Maatta’s 18-plus minutes per game and inclusion on both special teams units are more evidence that Dan Bylsma’s faith in Maatta grows stronger by the day.
According to Kekalainen, Maatta’s rise in the NHL is a product of his character. “Olli is very down to earth with both feet on the ground. When he listens, he really absorbs the material, learns and wants to get better.”
“Olli has a quiet confidence. He’s not rattled after a mistake and if he’s a healthy scratch, it’s not problem,” added Kekalainen. “He doesn’t get star-struck.”
Yet, if you ask Maatta, he might have been a bit in awe during the Olympics, when the youngster played for Finland’s bronze medal winning team.
“Just being part of that team and playing with my idols growing up was amazing,” said Maatta.
He indentified Kimmo Timonen, Sami Salo and Teemu Selanne as those heroes he watched as young hockey player.
“Me and Sasha (Aleksander) Barkov laughed that neither of us were even born when Selanne played in his first Olympics,” Maatta joked.
Maatta credits the bronze medal to having the most complete team in Sochi.
“We may not have had the most skill players, but we played together and that can bring you far in a tournament,” he explained. “Winning the bronze medal with these guys I idolized is a major accomplishment for me already.”
Sami Salo – who is a full 20 years older than Maatta - was Olli’s defensive partner in Sochi and the veteran blueline taught his younger countryman a lot during those three weeks.
“I was really nervous to play with him, but he calmed me down.
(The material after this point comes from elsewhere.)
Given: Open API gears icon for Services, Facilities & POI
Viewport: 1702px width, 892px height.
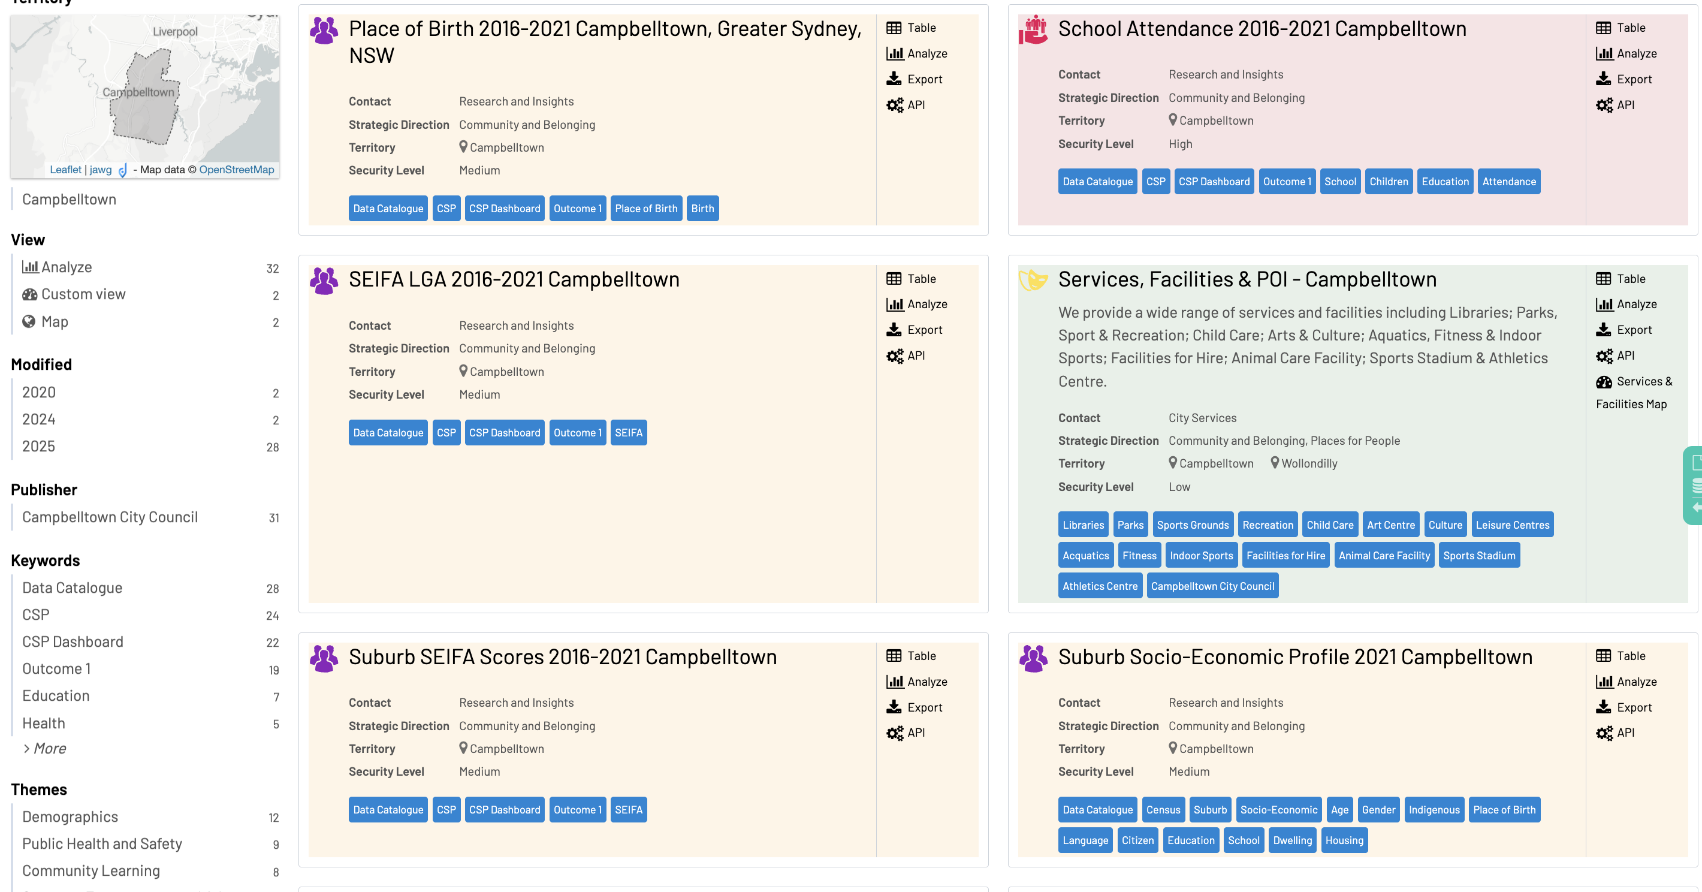Looking at the screenshot, I should pos(1604,355).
Sami is simple on and off the ice and doesn’t get nervous at all,” added Maatta. “Being paired with him calmed me down during the Olympics and he shared about being a good NHL player.”
Maatta has every opportunity to flourish in Pittsburgh as part of a perennial powerhouse adorned with one of the NHL’s most talented rosters.
“There are plays in a game when I just take a step back and say, did you just see that? Given the breathtaking plays they can make, it’s amazing being part of this team,” Maatta exclaimed.
“They” refers to the likes of superstar teammates, Sidney Crosby and Yevgeni Malkin, who the Penguins also drafted in the first round.
Maatta was considered a top-ten talent heading into the 2012 draft, however an overabundance of elite defensemen in the crop dropped him to the twenty-second pick where the Penguins nabbed him.
Rather than lamenting his draft slot, Maatta is thankful that quality team selected him later in the first round.
“When I think back to draft day, I couldn’t have been luckier with the Penguins drafting me,” added Maatta. It’s a great organization with plenty of young talent.”
Maatta might say all the right things, but don’t let his demure demeanor fool you.
He wants to win and he wants to win now and with the Penguins as one of the top seeds in the playoffs, Maatta has a great opportunity, which he focuses on daily.
“You want to have the chance to win the Stanley Cup,” Maatta asserted. You want to win and that’s how you keep your focus throughout a long season.”
It’s early days for Maatta, so if a Stanley Cup doesn’t happen in 2014, there will be plenty of other opportunities for the ascending star.
But how high is his ceiling in professional hockey?
Olli says the “sky is the limit” for him, wishing to one day rise to Nicklas Lidstrom’s (the first European captain to ever win the Stanley Cup) stature in the NHL.
But, Kekalainen has even higher praise in terms of Maatta’s future.
“You can’t compare him. I think he’s going to be Olli Maatta and an Olli Maatta who’s going to be a pretty special player in the NHL.”